Thursday saw me sitting at my desk, blogging. Whilst tip-tapping my rather mean thoughts about Tiny and Jane, I was unaware that they were passing around a card to wish me best wishes, and scurrying out to Accessorize to buy me leaving gifts of shiny things. What an unspeakably mean-spirited fragment of existence I must be.

At lunchtime, I was whisked to the pub next door and presented with said gifts and a big plate of bangers and mash. Big bangers and shiny stuff, what more could a girl ask for? Well, she could ask not to have been sandwiched between Tiny's uncomfortable silence and best impression of a benevolent smile on one side, and Jabbering Jane's monologue and consistent interruptions on the other. The best part was watching her slurp up a double vodka and tonic, which radiated a ultra-violet glow, and the intriguing lack of effect it had on her system.
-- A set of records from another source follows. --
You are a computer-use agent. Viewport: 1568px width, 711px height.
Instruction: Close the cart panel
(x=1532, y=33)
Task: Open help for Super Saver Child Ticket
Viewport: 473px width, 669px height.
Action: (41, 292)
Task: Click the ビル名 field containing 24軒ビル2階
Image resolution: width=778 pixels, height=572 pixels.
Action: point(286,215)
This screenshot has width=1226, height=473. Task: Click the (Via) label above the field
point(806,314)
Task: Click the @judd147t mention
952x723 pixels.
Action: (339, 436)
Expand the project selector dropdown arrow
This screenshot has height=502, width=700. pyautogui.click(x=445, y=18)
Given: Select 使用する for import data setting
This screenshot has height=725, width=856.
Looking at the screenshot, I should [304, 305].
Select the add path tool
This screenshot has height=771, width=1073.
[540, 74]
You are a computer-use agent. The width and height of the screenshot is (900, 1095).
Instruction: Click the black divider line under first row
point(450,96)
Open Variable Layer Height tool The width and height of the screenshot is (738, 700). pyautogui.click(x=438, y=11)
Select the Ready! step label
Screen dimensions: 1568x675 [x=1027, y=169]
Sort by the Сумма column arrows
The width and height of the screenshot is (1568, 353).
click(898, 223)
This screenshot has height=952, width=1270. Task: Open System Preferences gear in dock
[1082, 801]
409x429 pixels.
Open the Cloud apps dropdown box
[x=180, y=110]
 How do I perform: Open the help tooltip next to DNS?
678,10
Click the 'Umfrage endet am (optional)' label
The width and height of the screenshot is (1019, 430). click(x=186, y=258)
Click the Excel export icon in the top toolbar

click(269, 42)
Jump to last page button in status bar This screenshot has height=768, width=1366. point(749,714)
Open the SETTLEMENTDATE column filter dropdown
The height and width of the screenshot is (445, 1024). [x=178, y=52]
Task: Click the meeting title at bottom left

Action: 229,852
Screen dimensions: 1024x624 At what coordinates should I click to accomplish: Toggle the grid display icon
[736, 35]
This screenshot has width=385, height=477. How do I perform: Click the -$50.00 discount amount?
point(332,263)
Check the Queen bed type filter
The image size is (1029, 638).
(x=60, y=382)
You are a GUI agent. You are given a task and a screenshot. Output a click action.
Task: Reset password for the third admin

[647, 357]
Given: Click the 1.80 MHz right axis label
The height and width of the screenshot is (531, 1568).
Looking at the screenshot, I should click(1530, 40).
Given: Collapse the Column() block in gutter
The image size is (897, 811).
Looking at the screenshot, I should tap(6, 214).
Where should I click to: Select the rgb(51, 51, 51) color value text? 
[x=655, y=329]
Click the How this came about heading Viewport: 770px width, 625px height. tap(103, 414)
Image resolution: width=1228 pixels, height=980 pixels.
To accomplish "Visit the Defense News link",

Back in the office after this rather stilted lunch, everything was as usual. When I came to leave, Tiny (who would not be in on Friday) stood up very formally and gave a rather out-of character speech about how nice it was to meet me. Jane busily sifted through the mountains of half-arsed paperwork on her desk and pretended she was not listening. He looked like he was having something of inward battle in trying to work out whether to come out from behind his protective, horseshoe desk to give me a hug, or remain where he was for professional purposes. In the end he settled for leaning awkwardly over the desk, proffering forth his hand for me to shake. I scurried away as soon as I could and felt guilty for not being able to find anything meaningful to say when leaving behind someone who has revealed an assortment of dark secrets to me.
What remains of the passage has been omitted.